Iraq’s production has fallen to such low levels that it actually has to import oil, paying $200 million per month for it, or nearly two and a half billion dollars a year!
Iraq’s current upward production capacity is about 2.8 million barrels per day, with 700,000 bpd coming from the northern Kirkuk fields, and 2.1 million bpd coming from Rumayla and the south.
But pipeline sabotage by guerrillas have cut production so significantly that Ghadban now admits that his goal is to “bring our exports up to 1.8 million bpd . . .”
Obviously, Iraq isn’t actually producing much oil if this is his target for now.

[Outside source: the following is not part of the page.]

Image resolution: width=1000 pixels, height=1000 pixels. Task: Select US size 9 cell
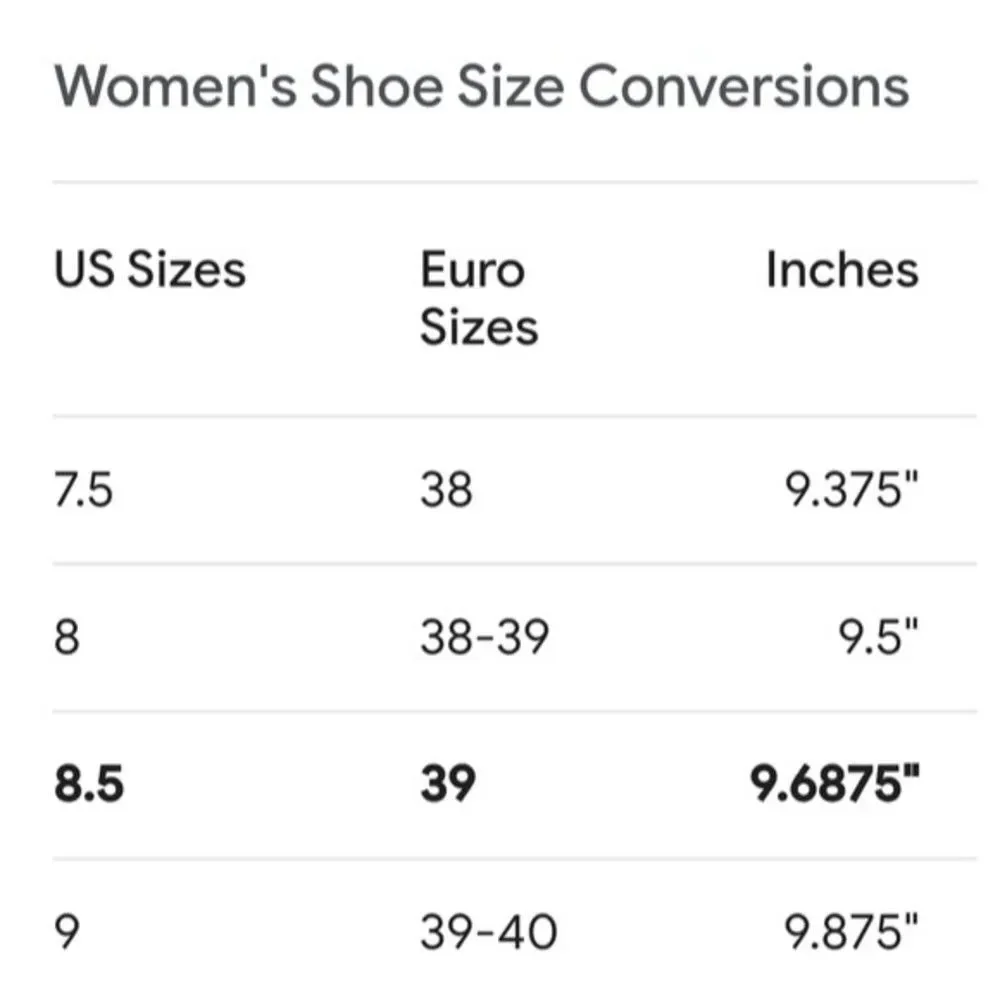tap(66, 933)
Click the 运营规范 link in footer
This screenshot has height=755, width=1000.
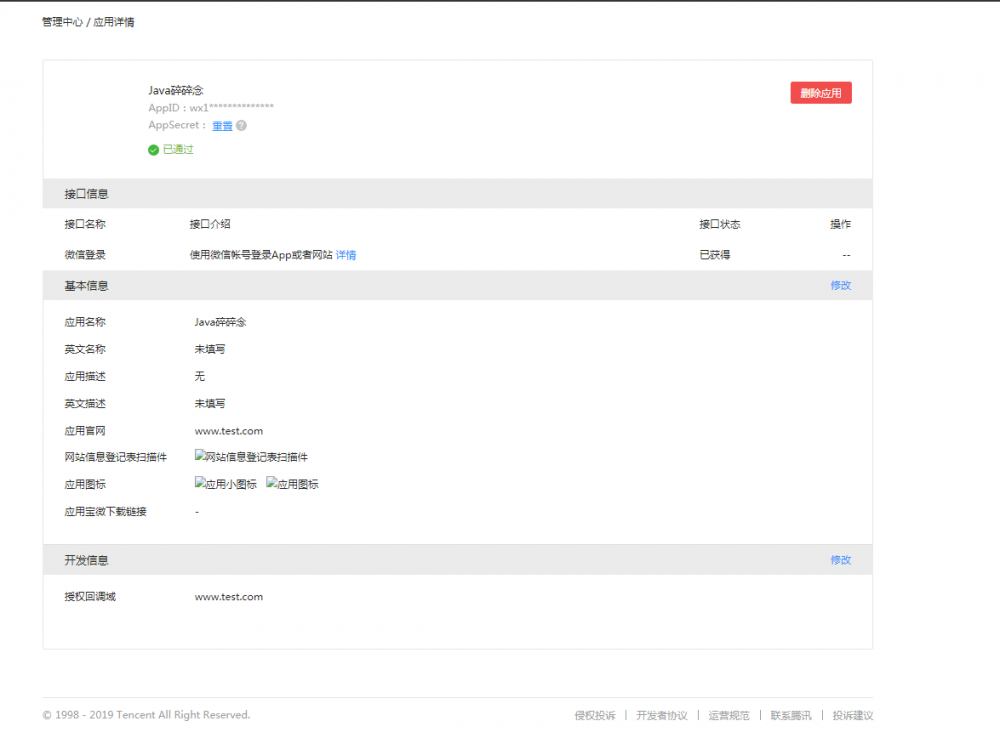(x=729, y=716)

Any hope that Iraqi exports will make much of a dent in the current shortage of petroleum (leading to $50 a barrel prices not seen in real terms since the Gulf War), is in my view misplaced.

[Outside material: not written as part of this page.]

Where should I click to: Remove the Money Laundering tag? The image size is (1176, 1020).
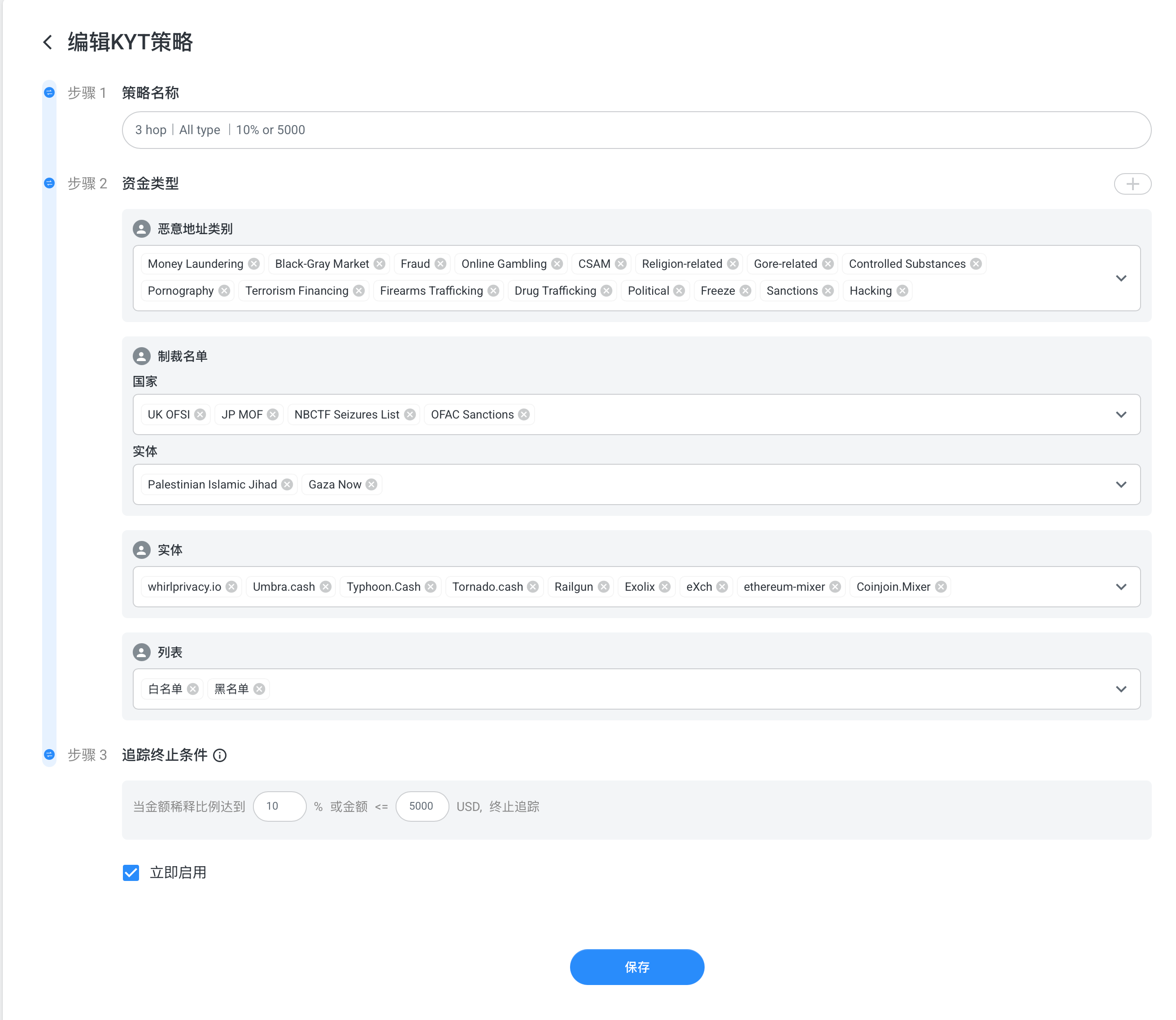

For one thing, Saudi Arabia is producing to near capacity at 10 to 11 million barrels per day, and they would love to cut back. If they cut back to 7 million bpd, they would single-handedly wipe out all the extra oil Iraq could conceivably pump in the near to medium term, and then some.
Also Iraq will consume much of the new petroleum it produces for one thing. Ghadban points out that Iraq now needs 5.2 million extra gallons of gasoline just to keep the 700,000 automobiles imported since the fall of Saddam on the road. If Iraq can get enough security to pump oil, it will also get enough security to build factories and buy goods that use a lot of petroleum.
Iraq also lacks refining capacity, and refineries can’t be built overnight nor are they cheap. The one good thing here is that probably the Iraqi government will pay for the refineries to be built, since private industry has been skittish about new refineries (one of the reasons for the current crunch).
Ghadban notes,
“The current capacity of refineries is only 14 million litres (3.7 million gallons) per day in the best of scenarios and this could fall to nine million (2.4 million gallons) due to power cuts and sabotage.”
A lot of Iraqi petroleum is also smuggled out of the country, which still brings money into the country, but it goes to the smugglers and mafias rather than to the government, strengthening criminal elements.